Lipid-Derived Mediators in Insulin Action

Conclusions

There seems to be little doubt that insulin provokes rapid changes in phospholipid metabolism in many of its target tissues. These changes include apparent hydrolysis of PI-glycan or other glycolipids, activation of de novo phosphatidic acid synthesis, and phosphatidylcholine hydrolysis. Diacylglycerol can derive from each of these three phospholipid effects of insulin, and more recent studies suggest that this diacylglycerol is functionally active and results in the activation of protein kinase C. A pertussis toxin-sensitive G protein appears to also be involved in PI-glycan (or other glycolipid) hydrolysis and de novo phosphatidic acid synthesis: this G protein (Giα) probably serves to couple the insulin receptor to a phospholipase C which hydrolyzes the PI-glycan, and the latter appears to release head group mediators which activate the de novo pathway.
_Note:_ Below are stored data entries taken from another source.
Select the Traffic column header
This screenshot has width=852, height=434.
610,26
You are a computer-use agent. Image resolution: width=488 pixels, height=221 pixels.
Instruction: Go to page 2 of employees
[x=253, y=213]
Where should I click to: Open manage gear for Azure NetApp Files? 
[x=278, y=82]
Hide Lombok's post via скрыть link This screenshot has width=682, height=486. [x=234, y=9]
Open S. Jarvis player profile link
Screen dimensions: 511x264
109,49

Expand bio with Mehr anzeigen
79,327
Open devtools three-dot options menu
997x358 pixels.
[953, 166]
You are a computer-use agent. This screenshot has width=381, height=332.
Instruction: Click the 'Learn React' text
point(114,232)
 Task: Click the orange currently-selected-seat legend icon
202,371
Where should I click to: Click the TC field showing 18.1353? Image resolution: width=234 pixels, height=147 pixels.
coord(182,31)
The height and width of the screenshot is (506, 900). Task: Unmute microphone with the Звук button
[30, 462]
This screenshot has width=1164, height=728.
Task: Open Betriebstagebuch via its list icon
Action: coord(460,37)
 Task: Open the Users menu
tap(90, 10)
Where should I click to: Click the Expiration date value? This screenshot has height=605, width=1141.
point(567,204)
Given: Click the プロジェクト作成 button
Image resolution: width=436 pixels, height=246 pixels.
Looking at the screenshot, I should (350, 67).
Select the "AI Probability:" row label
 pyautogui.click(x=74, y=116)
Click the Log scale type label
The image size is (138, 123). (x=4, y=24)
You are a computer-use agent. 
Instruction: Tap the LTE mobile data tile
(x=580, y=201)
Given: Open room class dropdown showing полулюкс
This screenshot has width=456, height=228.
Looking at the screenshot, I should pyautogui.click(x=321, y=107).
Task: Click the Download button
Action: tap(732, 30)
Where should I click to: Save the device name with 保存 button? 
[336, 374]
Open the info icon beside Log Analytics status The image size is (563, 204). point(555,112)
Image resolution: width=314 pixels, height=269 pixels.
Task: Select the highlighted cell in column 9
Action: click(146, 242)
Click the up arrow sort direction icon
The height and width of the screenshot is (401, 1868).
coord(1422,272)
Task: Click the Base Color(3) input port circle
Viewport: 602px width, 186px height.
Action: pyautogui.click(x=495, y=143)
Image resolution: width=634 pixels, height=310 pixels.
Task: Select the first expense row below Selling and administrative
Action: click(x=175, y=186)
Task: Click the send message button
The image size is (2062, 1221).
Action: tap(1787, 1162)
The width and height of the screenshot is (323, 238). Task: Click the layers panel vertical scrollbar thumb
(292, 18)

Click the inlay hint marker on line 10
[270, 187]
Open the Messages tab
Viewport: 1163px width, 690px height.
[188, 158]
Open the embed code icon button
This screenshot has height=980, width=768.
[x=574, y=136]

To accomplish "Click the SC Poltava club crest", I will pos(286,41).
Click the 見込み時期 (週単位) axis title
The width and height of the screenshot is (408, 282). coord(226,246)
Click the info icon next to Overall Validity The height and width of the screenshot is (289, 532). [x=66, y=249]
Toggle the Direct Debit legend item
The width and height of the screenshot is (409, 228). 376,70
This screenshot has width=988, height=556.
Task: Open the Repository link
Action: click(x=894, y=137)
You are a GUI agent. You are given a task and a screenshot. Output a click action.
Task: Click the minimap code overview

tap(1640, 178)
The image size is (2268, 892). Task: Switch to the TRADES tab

On the other hand, the activation of phosphatidylcholine hydrolysis appears to occur by a separate mechanism, which does not involve a pertussis toxin-sensitive G protein. It therefore appears that there are two separable mechanisms whereby insulin activates phospholipid metabolism, and while these parallel effects are separable mechanistically, they appear to be integrated to provide for coordinated hydrolysis and continued resynthesis of a PI-glycan (or other glycolipid) and phosphatidylcholine. Although the role of head group mediators and diacylglycerol-protein kinase C signaling remain to be further defined, preliminary findings suggest that many of the actions of insulin may be accounted for, wholly or in part, through these signaling pathways (Fig. 2). It remains for future studies to test the hypothesis that these signaling pathways are important, not only during insulin action physiologically, but also in clinical states of insulin resistance.